» **Quelle**
┌────────

Lebenskunst – Veränderungen
„Nichts in der Geschichte des Lebens ist beständiger als der Wandel.“ Dieses Zitat von Charles Darwin erinnert an die Aussage von Heraklit: „Du kannst nicht zwei Mal in denselben Fluss steigen.“ Gerade weil Veränderungen allgegenwärtig sind, sehnen wir Menschen uns nach Stabilität und Dauerhaftigkeit. Um diese zu erreichen, müssen wir uns oft verändern. Was ändert sich und was bleibt?
Streben nach Vervollkommnung
Alles in der Natur strebt nach Vervollkommnung. So auch der Mensch. Seit er die Bühne der Geschichte betrat, suchte er durch Gründung von Zivilisationen, Entwicklung von Kulturtechniken und Erfindungen, der Welt den Stempel seines Geistes aufzudrücken. Durch schöpferische Energie und Willenskraft transformiert er die Materie. Doch nicht nur darin äußert sich dieses urmenschliche Bedürfnis, sondern auch in der Suche nach der Vervollkommnung seiner selbst.

└────────

» **Bereitgestelltes Material**
┌────────

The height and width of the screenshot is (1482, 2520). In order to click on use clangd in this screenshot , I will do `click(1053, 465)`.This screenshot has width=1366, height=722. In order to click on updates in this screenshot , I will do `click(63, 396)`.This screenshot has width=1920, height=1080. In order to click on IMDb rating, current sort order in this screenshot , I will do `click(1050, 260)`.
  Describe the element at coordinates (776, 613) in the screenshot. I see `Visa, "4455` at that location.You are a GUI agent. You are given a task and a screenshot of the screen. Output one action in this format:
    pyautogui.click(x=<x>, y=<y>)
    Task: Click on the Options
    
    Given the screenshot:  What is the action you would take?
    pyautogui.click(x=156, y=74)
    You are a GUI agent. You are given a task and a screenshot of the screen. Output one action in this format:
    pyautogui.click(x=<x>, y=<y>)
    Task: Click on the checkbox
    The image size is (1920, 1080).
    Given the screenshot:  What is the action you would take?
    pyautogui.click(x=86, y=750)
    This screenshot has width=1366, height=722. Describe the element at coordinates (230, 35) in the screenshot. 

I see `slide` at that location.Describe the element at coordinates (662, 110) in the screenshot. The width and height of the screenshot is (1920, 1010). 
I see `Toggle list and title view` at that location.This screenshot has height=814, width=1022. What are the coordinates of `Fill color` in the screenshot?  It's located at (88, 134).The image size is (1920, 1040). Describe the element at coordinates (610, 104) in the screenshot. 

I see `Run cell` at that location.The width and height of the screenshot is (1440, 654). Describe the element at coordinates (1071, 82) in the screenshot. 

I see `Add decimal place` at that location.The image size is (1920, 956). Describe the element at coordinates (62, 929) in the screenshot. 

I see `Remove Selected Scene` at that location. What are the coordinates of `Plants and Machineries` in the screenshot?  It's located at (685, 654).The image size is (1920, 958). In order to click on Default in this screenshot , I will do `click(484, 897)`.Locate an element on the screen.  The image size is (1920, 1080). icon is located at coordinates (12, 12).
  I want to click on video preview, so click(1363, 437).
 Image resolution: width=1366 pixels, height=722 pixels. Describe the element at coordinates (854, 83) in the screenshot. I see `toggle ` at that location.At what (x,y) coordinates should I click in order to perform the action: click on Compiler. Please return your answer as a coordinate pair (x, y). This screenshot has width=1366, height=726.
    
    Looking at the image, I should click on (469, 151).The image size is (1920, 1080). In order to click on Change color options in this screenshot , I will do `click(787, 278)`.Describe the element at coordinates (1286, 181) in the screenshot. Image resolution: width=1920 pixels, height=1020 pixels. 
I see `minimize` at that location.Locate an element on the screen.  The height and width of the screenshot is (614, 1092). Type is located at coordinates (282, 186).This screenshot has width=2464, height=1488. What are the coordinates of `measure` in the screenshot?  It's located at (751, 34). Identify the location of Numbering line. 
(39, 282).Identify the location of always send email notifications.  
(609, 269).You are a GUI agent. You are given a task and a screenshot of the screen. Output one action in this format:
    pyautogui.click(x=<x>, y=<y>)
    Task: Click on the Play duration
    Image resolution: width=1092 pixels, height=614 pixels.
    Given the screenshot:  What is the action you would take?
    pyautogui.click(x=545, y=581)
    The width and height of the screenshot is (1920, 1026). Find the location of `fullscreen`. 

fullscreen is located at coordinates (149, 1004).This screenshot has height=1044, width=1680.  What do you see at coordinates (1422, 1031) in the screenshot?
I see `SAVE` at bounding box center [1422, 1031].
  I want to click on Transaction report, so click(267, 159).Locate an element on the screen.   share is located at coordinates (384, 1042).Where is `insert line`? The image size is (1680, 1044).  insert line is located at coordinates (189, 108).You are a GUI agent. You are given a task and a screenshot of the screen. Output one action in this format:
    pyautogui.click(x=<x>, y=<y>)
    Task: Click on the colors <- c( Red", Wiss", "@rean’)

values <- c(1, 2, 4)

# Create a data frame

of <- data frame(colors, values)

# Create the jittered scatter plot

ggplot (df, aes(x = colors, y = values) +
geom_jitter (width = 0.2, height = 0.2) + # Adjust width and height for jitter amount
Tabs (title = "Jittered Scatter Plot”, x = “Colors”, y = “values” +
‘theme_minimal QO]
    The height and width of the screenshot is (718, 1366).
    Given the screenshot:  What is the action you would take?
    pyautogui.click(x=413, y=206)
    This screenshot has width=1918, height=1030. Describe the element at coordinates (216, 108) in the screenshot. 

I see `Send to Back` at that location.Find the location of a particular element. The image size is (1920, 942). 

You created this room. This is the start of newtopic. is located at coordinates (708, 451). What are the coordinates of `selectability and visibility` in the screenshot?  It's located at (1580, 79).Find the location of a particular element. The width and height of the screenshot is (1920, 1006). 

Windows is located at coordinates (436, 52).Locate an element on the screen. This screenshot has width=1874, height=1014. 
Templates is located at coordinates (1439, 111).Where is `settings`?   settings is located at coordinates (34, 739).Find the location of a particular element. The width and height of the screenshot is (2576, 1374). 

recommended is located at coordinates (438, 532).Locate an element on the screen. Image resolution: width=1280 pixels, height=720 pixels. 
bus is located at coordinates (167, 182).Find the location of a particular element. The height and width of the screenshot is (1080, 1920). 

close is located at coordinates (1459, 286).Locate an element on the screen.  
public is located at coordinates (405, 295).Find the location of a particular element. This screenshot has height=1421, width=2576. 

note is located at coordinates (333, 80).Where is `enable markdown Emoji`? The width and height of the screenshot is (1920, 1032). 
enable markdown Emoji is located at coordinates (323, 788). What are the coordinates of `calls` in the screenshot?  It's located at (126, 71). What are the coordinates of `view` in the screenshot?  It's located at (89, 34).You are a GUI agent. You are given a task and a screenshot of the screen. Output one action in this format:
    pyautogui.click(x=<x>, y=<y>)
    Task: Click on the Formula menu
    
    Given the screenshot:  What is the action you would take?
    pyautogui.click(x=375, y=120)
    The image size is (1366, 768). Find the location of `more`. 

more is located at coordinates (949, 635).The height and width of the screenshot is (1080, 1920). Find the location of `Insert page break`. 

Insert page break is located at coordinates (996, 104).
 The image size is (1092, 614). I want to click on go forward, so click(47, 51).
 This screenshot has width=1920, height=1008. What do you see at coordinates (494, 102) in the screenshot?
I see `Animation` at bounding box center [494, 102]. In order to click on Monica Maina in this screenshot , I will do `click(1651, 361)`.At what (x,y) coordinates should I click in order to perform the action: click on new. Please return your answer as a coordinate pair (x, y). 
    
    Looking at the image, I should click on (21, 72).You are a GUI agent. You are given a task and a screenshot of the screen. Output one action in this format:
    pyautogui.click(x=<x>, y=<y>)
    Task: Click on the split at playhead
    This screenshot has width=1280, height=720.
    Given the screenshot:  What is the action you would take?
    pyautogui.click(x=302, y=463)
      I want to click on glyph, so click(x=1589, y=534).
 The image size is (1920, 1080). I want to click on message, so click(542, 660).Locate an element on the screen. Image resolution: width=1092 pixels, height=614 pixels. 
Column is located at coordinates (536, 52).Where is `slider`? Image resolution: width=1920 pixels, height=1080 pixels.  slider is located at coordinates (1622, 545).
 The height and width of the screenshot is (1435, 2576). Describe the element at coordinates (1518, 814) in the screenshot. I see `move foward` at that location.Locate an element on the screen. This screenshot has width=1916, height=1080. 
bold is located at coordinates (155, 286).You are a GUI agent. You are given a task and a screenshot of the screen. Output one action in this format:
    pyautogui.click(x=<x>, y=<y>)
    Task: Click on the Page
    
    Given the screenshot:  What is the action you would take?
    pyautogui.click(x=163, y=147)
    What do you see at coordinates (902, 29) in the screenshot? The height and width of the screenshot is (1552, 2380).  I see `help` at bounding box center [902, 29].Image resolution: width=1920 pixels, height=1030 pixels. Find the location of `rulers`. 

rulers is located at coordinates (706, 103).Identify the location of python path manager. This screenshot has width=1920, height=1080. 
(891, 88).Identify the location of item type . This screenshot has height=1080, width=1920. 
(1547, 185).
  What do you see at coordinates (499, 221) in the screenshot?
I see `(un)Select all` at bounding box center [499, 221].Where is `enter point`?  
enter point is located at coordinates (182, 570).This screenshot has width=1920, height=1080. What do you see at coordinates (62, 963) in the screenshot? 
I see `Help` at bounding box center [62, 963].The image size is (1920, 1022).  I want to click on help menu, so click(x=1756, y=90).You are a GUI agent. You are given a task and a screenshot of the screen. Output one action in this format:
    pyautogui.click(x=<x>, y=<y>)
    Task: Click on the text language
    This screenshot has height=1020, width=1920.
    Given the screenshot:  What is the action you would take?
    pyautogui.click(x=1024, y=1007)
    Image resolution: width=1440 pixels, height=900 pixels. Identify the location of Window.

└────────

» **Schriftliche Aufgabe**
Beantworten Sie anhand der Quelle über Veränderungen:
1. Wem wird das Zitat „Nichts in der Geschichte des Lebens ist beständiger als der Wandel.“ zugeschrieben?
2. Welche Aussage von Heraklit wird angeführt?
3. Wodurch transformiert der Mensch laut dem Abschnitt „Streben nach Vervollkommnung“ die Materie?

» **Erwartete Antwort**
1. Charles Darwin
2. „Du kannst nicht zwei Mal in denselben Fluss steigen.“
3. Durch schöpferische Energie und Willenskraft